### DOCUMENT EXTRACT
§

Leo Tolstoy letter

by Drue 1 Replies latest watchtower beliefs

  • Drue
    Drue

    Here’s a letter a famous Russian writer Leo Tolstoy wrote to his accusers when he was excommunicated from the Russian Orthodox Church.

    I find the parallels in the Church’s dealings with him remarkably similar to those of the WTS when accusing the so-called ‘apostates’ of being ‘proud’, rebellious etc.

    Ironically, the letter is reproduced in the official web-site of JWs in Russia ( http://www.jw-russia.org/eng/frames/press.htm). To people in Russia the WT evidently try to present themselves as fighters for religious freedom and tolerance (whereas making the Russian Orthodox Church appear as enemies for such freedom). JWs do not acknowledge that their shunning policy is much more unkind than ROC’s attitude and that they do deny people who disagree with them the same privilege ROC denied to Tolstoy.

    The bold in the text below is mine.

    To the Decree of the Synod of February 20-22 and to Letters Received by Me on That Occasion

    "He who begins by loving Christianity better than truth will proceed by loving his own sect or church better than Christianity, and end in loving himself better than all." - Coleridge

    At first I had no intention of answering the decree of the Synod concerning me, but this decree called forth a very large number of letters, in which correspondents who are unknown to me either scold me for denying what I do not deny, or admonish me to believe in what I have not stopped believing in, or again express their fellowship of ideas with me, which hardly exists in reality, and their sympathy, to which I have hardly a right; and so I have decided to answer the decree itself, pointing out what is unjust in it, and the letters of my correspondents, whom I do not know.

    The decree of the Synod has, in general, very many faults. It is illegal, or intentionally ambiguous; it is arbitrary, ungrounded, untruthful, and besides, contains libel and incitements to evil sentiments and acts.

    It is illegal, or intentionally ambiguous, because, if it is meant to be an excommunication from the church, it does not satisfy those ecclesiastic rules by which such an excommunication may be pronounced; but if it is a declaration that he who does not believe in the church and its dogmas does not belong to it, that is self-understood, and such a declaration can have no other aim than this, that though it is in reality not an excommunication, it may appear as such, which actually happened, for it was understood as such.

    It is arbitrary, because it accuses me alone of unbelief in all the points mentioned in the decree, whereas not only many persons, but almost all educated people share such unbelief, and have constantly expressed it in conversations, and in writing, and in pamphlets, and in books.

    It is ungrounded, because as the chief cause for its issuance is given the great dissemination of false doctrine, which corrupts people, whereas it is well known to me that there are hardly a hundred men who share my views, and that the dissemination of my ideas about religion thanks to the censorship, is so insignificant that the majority of men who have read the decree of the Senate have not the slightest ideas to what I have written about religion, as may be seen from the letters which I have received.

    It contains an obvious untruth, because it says in it that on the part of the church there have been made attempts at appealing to my conscience, but that they were not successful. Nothing of the kind has ever happened.

§

### DATA EXTRACT
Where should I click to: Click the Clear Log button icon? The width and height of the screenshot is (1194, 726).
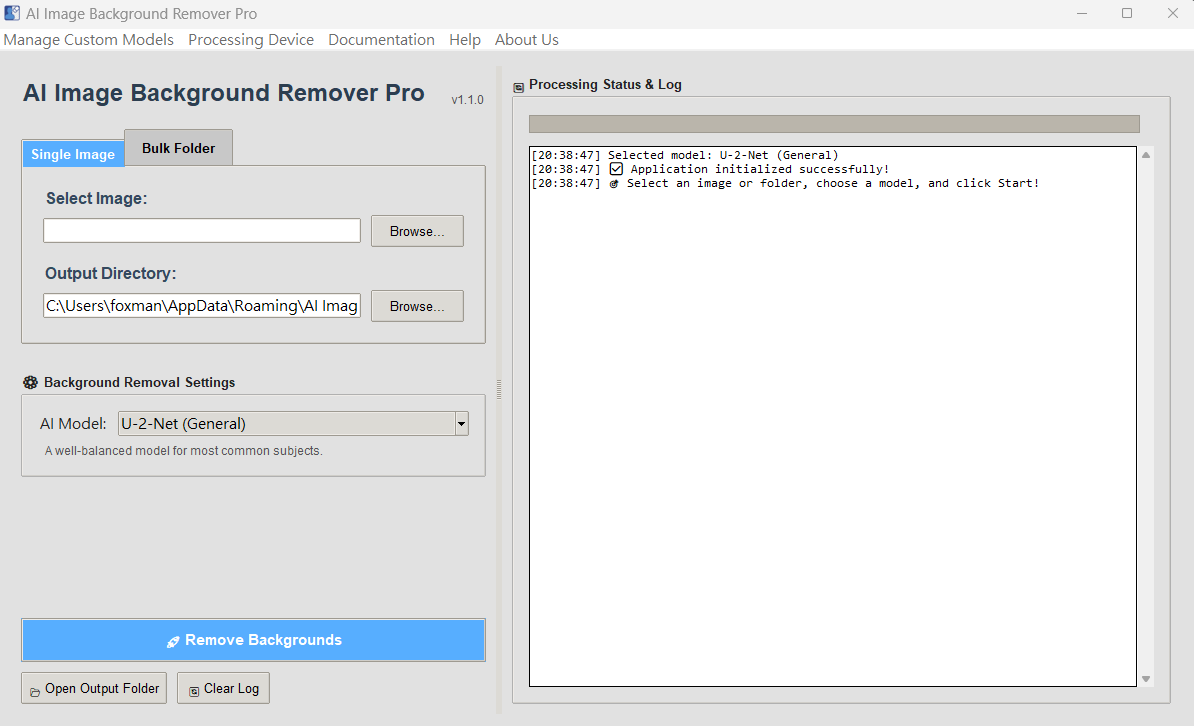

§

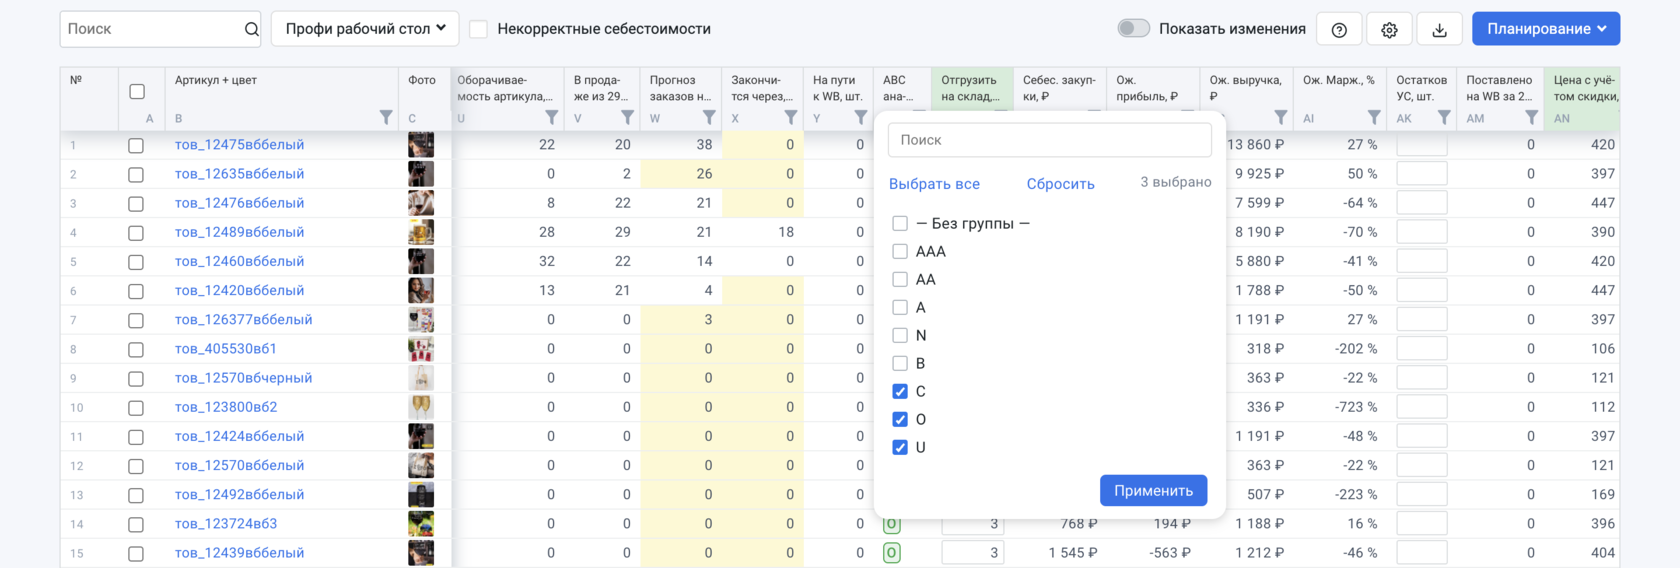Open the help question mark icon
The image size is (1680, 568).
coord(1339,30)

§

### WHAT YOU WILL DO
1. Duplicate the stretch of the Leo Tolstoy letter page from "by Drue 1 Replies" through "Russian Orthodox Church.".
2. On the Leo Tolstoy letter page, how many men does Tolstoy say share his views?
3. Write the next part of the Leo Tolstoy letter page, picking up after its last sentence.

### ANSWERS BY ITEM
1.
by Drue 1 Replies latest watchtower beliefs

  • Drue
    Drue

    Here’s a letter a famous Russian writer Leo Tolstoy wrote to his accusers when he was excommunicated from the Russian Orthodox Church.

2. Hardly a hundred.

3.
    It represents what in juridical language is called a libel, because it contains professedly untrue statements, which are intended to injure me.

    It is, finally, an incitement to bad sentiments and acts, because it has provoked, as was to have been expected, in unenlightened and unthinking people malice and hatred against me, which rise to threats of assassination and are expressed in the letters received by me: "Now you are given over to anathema, and after your death you will go to everlasting torments and will die like a dog-anathema, old devil-be cursed," writes one. Another rebukes the government for not having yet locked me up in a monastery, and fills his letter with curses. A third writes: "If the government does not take you away, we will ourselves make you shut up;" the letter ends with curses. "To make an end of you, scavenger, we shall find the means for it," writes a fourth; there follow indecent curses. Similar signs of malice I have, since the decree of the Synod, observed in meeting certain people. On the very 25th of February, when the decree was published, I heard, as I crossed a square, the words, "Here is a devil in human form," and if the crowd had been differently composed, it is very likely that I should have been beaten, as some years ago they beat a man near Panteloymónov Tower.

    Thus the decree of the Synod is altogether bad; the fact that at the end of the decree it says that the persons signing it pray that I may become such as they are does not make matters any better.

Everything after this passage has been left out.